16.11.12

Universität

Hamburger Studenten fühlen sich betrogen

Uni hält Zusage, Bachelor-Absolventen einen Masterstudienplatz zu garantieren, nicht ein. "Studierende stehen jetzt vor dem Nichts."

Von Laura Fölmer
Foto: Juergen Joost
Jennifer Lölke vor dem Pädagogischen Institut der Hamburger Uni, an der sie gerne auch ihren Master gemacht hätte
Jennifer Lölke vor dem Pädagogischen Institut der Hamburger Uni, an der sie gerne auch ihren Master gemacht hätte

Hamburg. Die Hamburger Universität sieht nun die Wissenschaftsbehörde in der Pflicht, für die Studentenvertretung AStA ist es schlicht und einfach ein gebrochenes Versprechen: Etliche Hamburger Bachelor-Absolventen haben in diesen Tagen auf ihre Bewerbung um einen Master-Studienplatz eine Absage erhalten - und das, obwohl Behörde und Universität noch 2011 im Rahmen des Hochschulvertrages zugesagt hatten, dass jedem von ihnen ein Masterplatz sicher sei.

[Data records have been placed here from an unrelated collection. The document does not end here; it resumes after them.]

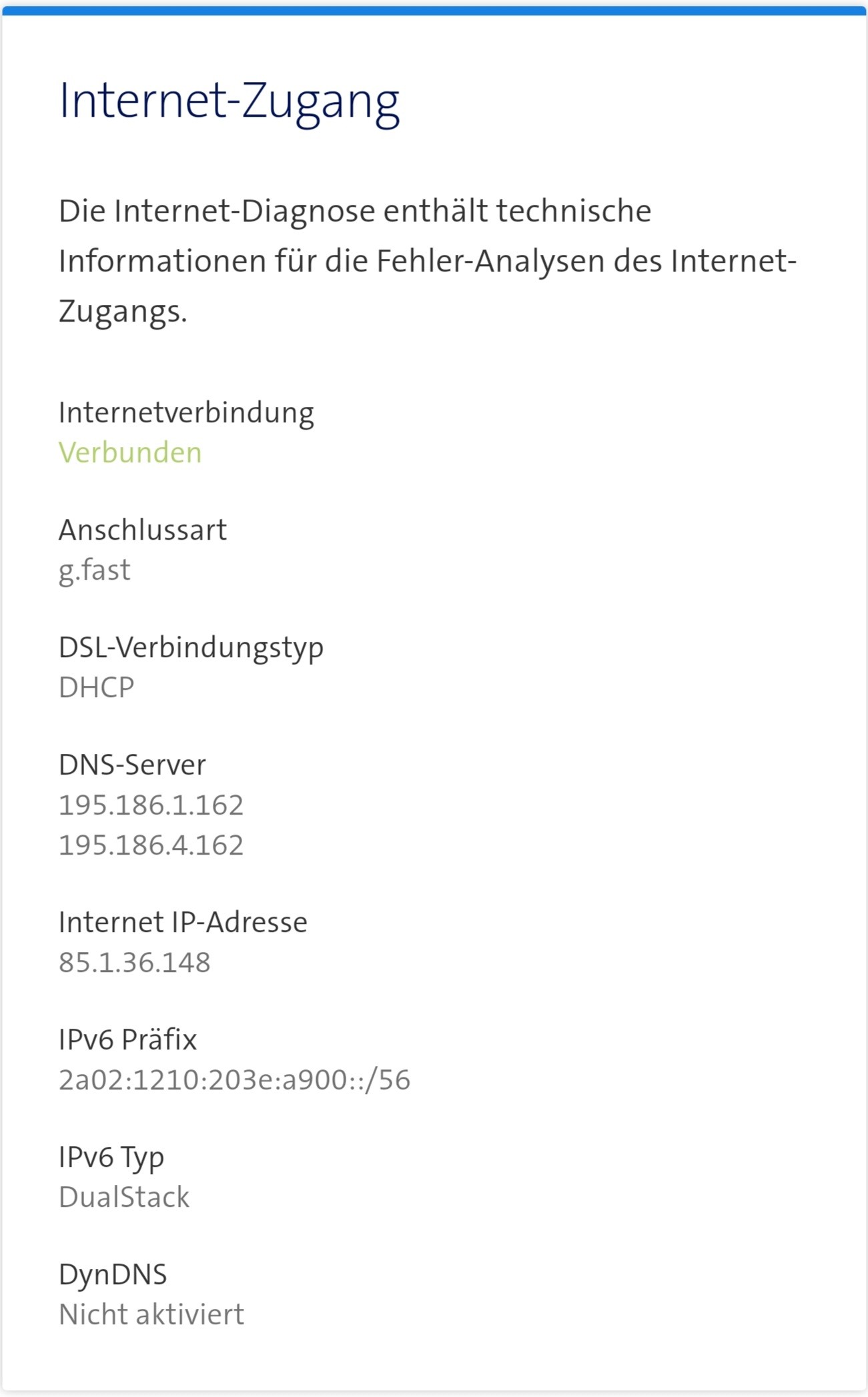Select the DHCP value text
This screenshot has width=868, height=1397.
pyautogui.click(x=97, y=687)
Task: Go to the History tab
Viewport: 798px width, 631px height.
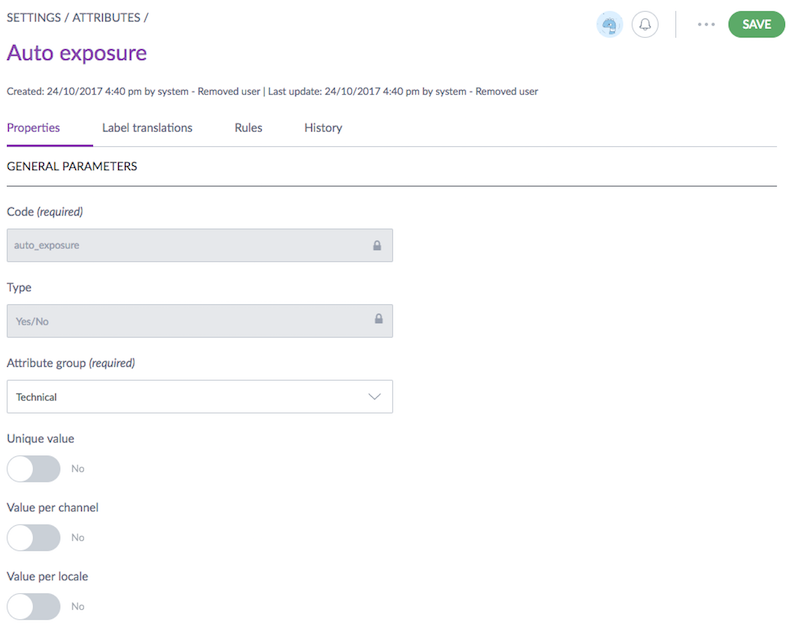Action: [x=323, y=128]
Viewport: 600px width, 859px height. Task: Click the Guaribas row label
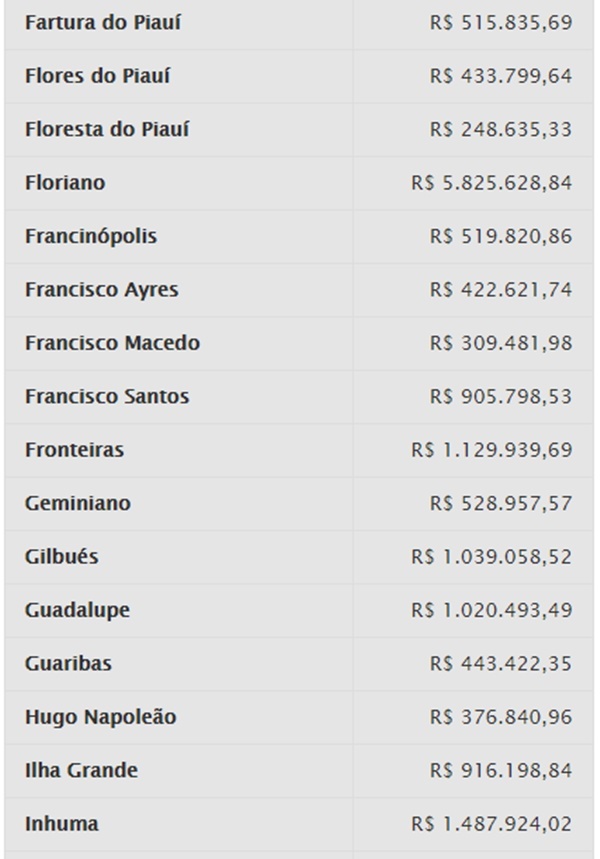[68, 664]
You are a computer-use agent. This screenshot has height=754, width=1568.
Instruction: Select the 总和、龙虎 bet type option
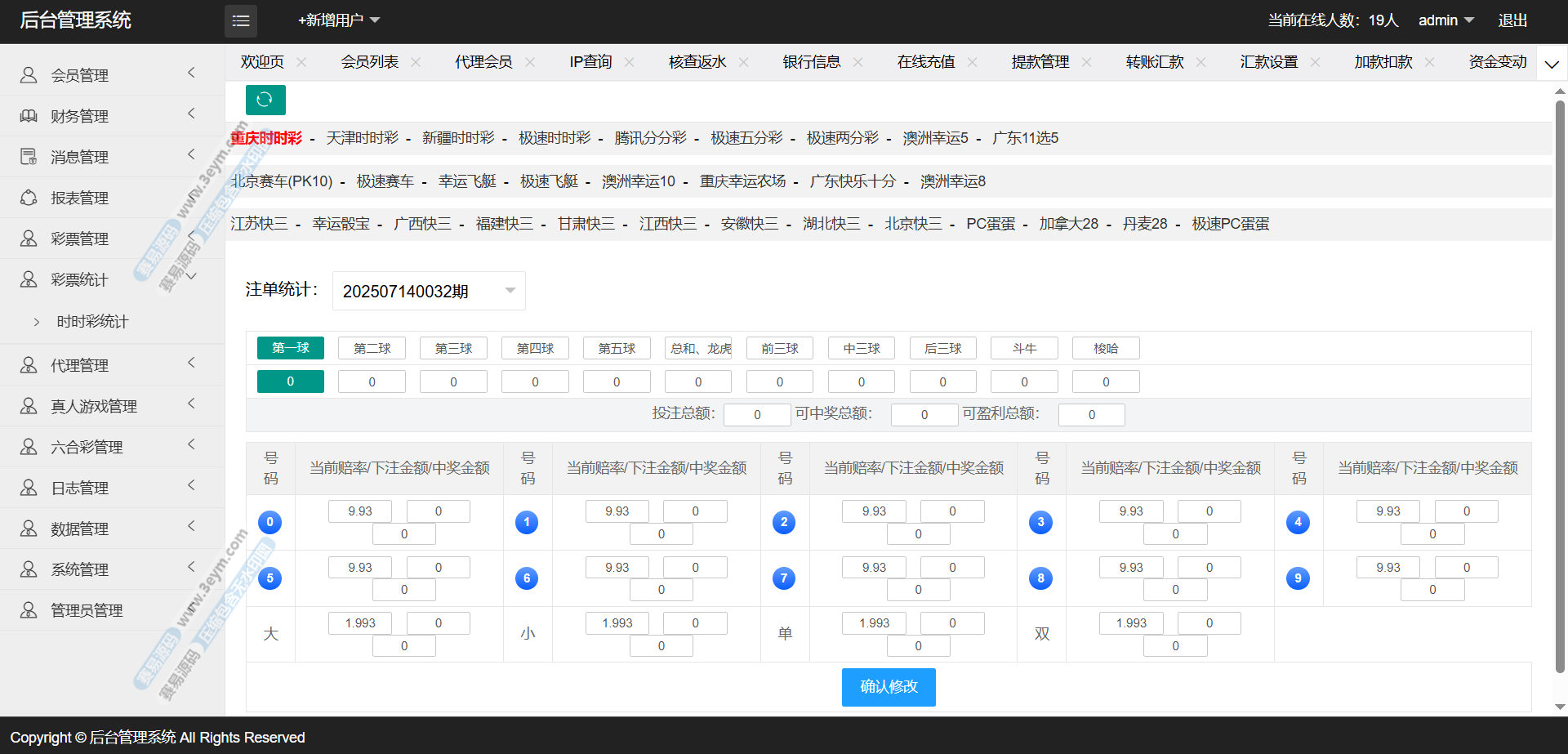point(698,348)
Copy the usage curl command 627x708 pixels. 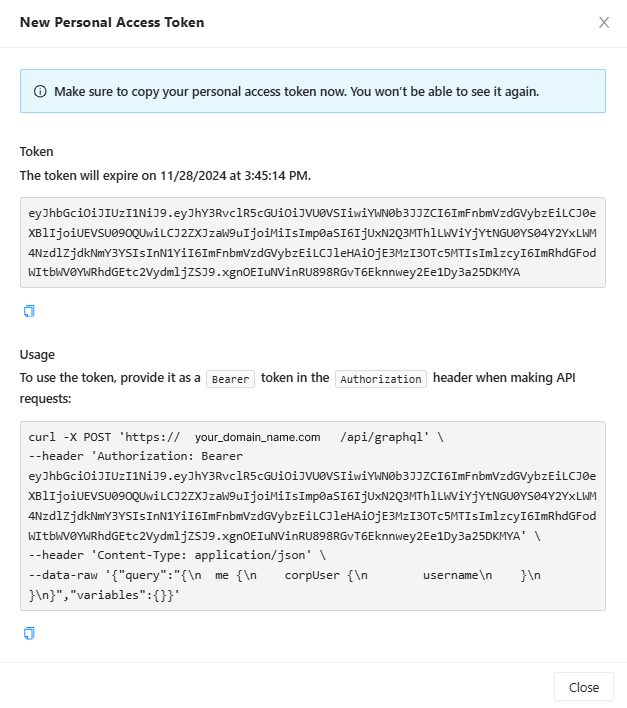29,633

Der Grund für die Ablehnung: Auf die zur Verfügung stehenden Plätze hatten sich mehr Studenten anderer Universitäten beworben als erwartet. Aufgrund ihrer besseren Abschlussnote bekamen sie den Zuschlag. "Viele Studierende, die in Hamburg ihren Bachelor gemacht haben, stehen jetzt vor dem Nichts", sagt Luise Günther aus dem AStA-Vorstand. Auf andere Hochschulen könnten sie in diesem Semester nicht mehr ausweichen, weil die Bewerbungsfristen abgelaufen sind.

Die meisten Absagen gibt es nach Angaben des AStA und der Uni-Verwaltung in den Studiengängen Betriebswirtschaftslehre, Psychologie und den Erziehungswissenschaften. Allein im Fach Lehramt/Gymnasium wurden 28 Hamburger Bachelor-Absolventen nicht für das Master-Studium im Wintersemester zugelassen - darunter auch Jennifer Lölke, die erst vor einer Woche einen Ablehnungsbescheid erhalten hat. Statt einer 2,4 stand die Note 2,5 in ihrem Bachelor-Zeugnis - das reichte nicht für einen Masterplatz in Hamburg.

"Ich habe fest damit gerechnet, dass ich mich auf die Aussage des Universitätspräsidenten verlassen kann", sagt die 23-Jährige. "Und nicht einmal für das nächste Jahr habe ich eine Garantie, angenommen zu werden." Erschwerend kommt beim Lehramtsstudium hinzu, dass ein Bachelor-Studium allein nicht genügt, um in den Lehrberuf einsteigen zu können. Im Gegensatz zu anderen Fächern ist dieser erste Abschluss nicht berufsqualifizierend. Um ein Referendariat beginnen zu können, ist ein Master of Education Voraussetzung. Sowohl die Universitätsleitung als auch die Wissenschaftsbehörde empfinden die aktuelle Situation als unbefriedigend.

"Angesichts der schwierigen Beschäftigungsmöglichkeiten für Bachelor-Absolventen im höheren Dienst oder vergleichbaren Beschäftigungspositionen ist es unerlässlich, dass jeder Bachelor-Absolvent, der dieses wünscht, auch einen Master-Studienplatz erhält", sagt Universitätspräsident Dieter Lenzen. "Dies wurde seitens der Stadt in der Hochschulvereinbarung zugesagt. Die Politik ist nun gefordert, dafür die erforderlichen rechtlichen Voraussetzungen zu schaffen."

Auch die Wissenschaftsbehörde bedauert die Situation. "Eine gesetzliche ,Landeskinder-Regelung', nach der alle Bachelor-Absolventen der Universität Hamburg dort auch ihren Master machen können, ist aus verfassungsrechtlichen Gründen nicht möglich", sagt Sprecher Alexander von Vogel. Die Wissenschaftsbehörde prüfe aber derzeit, ob bei den Zulassungsverfahren für das Masterstudium eine Härtefallquote eingeführt werden kann, wonach Bachelor-Absolventen, die etwa aus familiären Gründen an Hamburg als Studienort gebunden sind, bevorzugt berücksichtigt werden.